A post on Neuroskeptic yesterday reminded me of one of my biggest pet peeves in reporting the results of statistical tests. And just to be clear, the point here is not to pick on Neuroskeptic (whose blog I enjoy quite a bit), as this pet peeve is very widespread.
The issue is this: reporting statistical test results with small p-values as ‘highly (statistically) significant’. There is, of course, the conceptually closely related (and equally annoying) practice of calling non(-statistically)-significant results with p-values between 0.05 and 0.10 ‘marginally (statistically) significant’. Note that, for the purposes of this rant, I’m taking it as given that we’re operating in the world of frequentist statistics and null-hypothesis significance testing.
Okay, so I’m a linguist, which is to say that I understand the distinction between descriptive and prescriptive rules. If I were treating this topic as a linguist interested in language use in the reporting of statistical results, I could (maybe) find something interesting to say about when, how, and why researchers interpret statistical test results as ordinal or kinda-sorta continuous despite the fact that such results are, in fact, dichotomous.
And, really, it’s probably not even that simple. I don’t recall ever reading that a test result was ‘just barely significant’ or ‘very non-significant’. Which is to say that my impression is that it’s much more common for reports of ‘highly’ and ‘marginally’ significant tests to be oriented toward confirming statistical significance of some sort. This result isn’t just significant, it’s super-duper, extra significant.
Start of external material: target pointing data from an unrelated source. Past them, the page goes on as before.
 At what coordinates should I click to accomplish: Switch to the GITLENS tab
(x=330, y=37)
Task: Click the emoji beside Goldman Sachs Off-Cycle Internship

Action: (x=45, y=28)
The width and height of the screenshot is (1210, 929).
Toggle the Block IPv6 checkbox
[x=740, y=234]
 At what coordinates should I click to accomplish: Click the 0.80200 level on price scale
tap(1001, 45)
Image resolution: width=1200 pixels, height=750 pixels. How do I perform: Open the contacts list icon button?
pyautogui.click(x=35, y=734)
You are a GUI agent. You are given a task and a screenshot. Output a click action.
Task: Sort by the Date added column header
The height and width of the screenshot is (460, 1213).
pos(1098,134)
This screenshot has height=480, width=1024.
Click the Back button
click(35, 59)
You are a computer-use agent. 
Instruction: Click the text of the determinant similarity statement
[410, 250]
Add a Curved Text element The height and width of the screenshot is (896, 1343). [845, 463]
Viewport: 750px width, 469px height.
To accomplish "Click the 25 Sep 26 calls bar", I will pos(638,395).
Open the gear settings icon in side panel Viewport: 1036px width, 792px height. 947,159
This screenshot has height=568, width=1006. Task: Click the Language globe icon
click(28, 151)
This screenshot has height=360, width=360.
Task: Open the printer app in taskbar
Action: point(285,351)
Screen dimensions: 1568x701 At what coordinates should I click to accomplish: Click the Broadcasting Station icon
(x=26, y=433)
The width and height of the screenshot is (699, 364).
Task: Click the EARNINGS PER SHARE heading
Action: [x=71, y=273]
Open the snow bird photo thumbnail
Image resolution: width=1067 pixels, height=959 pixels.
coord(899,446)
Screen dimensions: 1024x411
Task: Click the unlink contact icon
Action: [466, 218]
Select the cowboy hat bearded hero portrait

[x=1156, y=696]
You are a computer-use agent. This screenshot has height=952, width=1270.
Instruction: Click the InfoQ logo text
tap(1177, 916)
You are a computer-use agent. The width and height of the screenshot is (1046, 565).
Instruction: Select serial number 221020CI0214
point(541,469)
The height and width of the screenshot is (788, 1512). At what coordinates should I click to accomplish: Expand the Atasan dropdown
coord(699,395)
That result isn’t actually significant, but it’s soooooo close, and it tried soooooo hard, let’s give it a cookie.
But I’m not treating this topic as a linguist interested in the language of statistical writing. I’m coming at it as a reader of social science research and a(n occasional) user and reporter of statistical tests. In science writing, prescriptive linguistic rules promoting precision and accuracy are appropriate. A test statistic either exceeds the (predetermined) criterion or it doesn’t, full stop. At best, saying that a test result is ‘highly significant’ or ‘marginally significant’ or that it ‘approached significance’ provides exactly no information of value above and beyond simply saying that the result was significant or not.
Plot and describe the data, the fitted model parameters, and the model’s predictions. Let the reader know how the data was collected and analyzed. Draw reasonable inferences. And if you’re going to use null hypothesis tests, say what the critical p-value is and then say whether or not each of your tests had a p-value above or below that critical value. Trust (or hope, maybe) that the reader can interpret the test results appropriately.
There are plenty of problems with p-values (see here, and here, and here, and here, for a start). Even so, they can be useful. But there’s no reason to imbue them with properties they simply do not have.